[Problems and tasks]
**a.** In the passage on venture capital screening, what time span does the company's roadmap describe plans for?
**b.** Reproduce the part of the passage on venture capital screening that opens with the words containing "Investment Case and" and closes with "of the investment).".
**c.** Carry the passage on venture capital screening forward from its final sentence.

[Passage to read]
'''
Investment Case and Exit conditions

For the VC, the screening of the investment case is often as important as the screening of the executive summary, because one possible result could be that the deal does not yet meet (too early-stage) or no longer meets (too late-stage) the investor's strategic requirements. The VC tries to get an in-depth understanding of the venture's previous funding activity, past and current valuations, liquidity, shareholder structure, planned execution of the current round of financing, ticket sizes, existing investors commitments and the background of current investors. The VC will also make efforts to grasp the potential future development of the business (e.g. how many more rounds of funding at what valuation levels will there be, what will the road to exit be, and what is the time horizon of the investment).

Roadmap

The VCs undertake screening of the roadmap to learn what the company plans to do in the next 12 months (or five years) to reach an exit at some point in the future. The VC will assess the entrepreneur's growth plan regarding the team, product, geographic and industry segment expansion, and the adoption of new business models, as well as the timing and volume of future rounds of funding. The VC is also likely to spend some time trying to figure out what their screening results (regarding the team, product, market and competition, business model and investment case) will look like in the next 12, 24, 36 or 48 months.
'''
[Material provided]
'''
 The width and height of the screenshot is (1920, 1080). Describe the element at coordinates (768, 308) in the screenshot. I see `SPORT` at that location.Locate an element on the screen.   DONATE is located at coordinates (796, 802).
'''
'''
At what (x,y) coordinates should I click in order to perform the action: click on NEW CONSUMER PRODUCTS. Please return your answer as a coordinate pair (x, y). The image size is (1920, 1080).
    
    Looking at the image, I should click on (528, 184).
'''
[Set of answers]
**a.** The next 12 months (or five years).

**b.**
Investment Case and Exit conditions

For the VC, the screening of the investment case is often as important as the screening of the executive summary, because one possible result could be that the deal does not yet meet (too early-stage) or no longer meets (too late-stage) the investor's strategic requirements. The VC tries to get an in-depth understanding of the venture's previous funding activity, past and current valuations, liquidity, shareholder structure, planned execution of the current round of financing, ticket sizes, existing investors commitments and the background of current investors. The VC will also make efforts to grasp the potential future development of the business (e.g. how many more rounds of funding at what valuation levels will there be, what will the road to exit be, and what is the time horizon of the investment).

**c.**
Pre-investment screening seeks to strengthen and add credibility to the due diligence (DD) process, offering a solid basis for VCs to undertake their analysis.

Investment criteria and selection factors such as VC portfolio fit, Management and Funding team, Product/Service offering, Market/Industry and Competitors, Business and Sales model, Financials, and Investment Case and Exit conditions, appear to be some of the most discussed within the literature in terms of investment criteria and factors that VCs devote a considerable amount of time and resources to look into when assessing a potential investment opportunity.


3 Methodology

This chapter aims to describe the methodology behind the research and justify why this method was selected and comparing with other alternatives.

3.1 Research Methods

Previous studies on VC investment criteria, which have primarily used standard Likert scaled survey techniques, have yielded relatively broad results indicating that the "human factor" is crucial. Furthermore, the majority of this research has been conducted with VCs headquartered in the United States. Furthermore, the research has been largely exploratory, assuming a single hierarchy of decision factors throughout all scenarios and among all VCs. This study builds on previous research by investigating the investment criteria used by VCs who invest in blockchain ventures in the UK.

European VCs are weary of questionnaires addressed to them from the US (Muzyka, Birley and Leleux, 1996), and of surveys recently performed by different European organisations, including their own organisation, Invest Europe, previously known as the European Private Equity and Venture Capital Association (EVCA). This sense of discontent, particularly among less-informed academics, has lately been heightened by industry worries about VC return and investment exit obstacles.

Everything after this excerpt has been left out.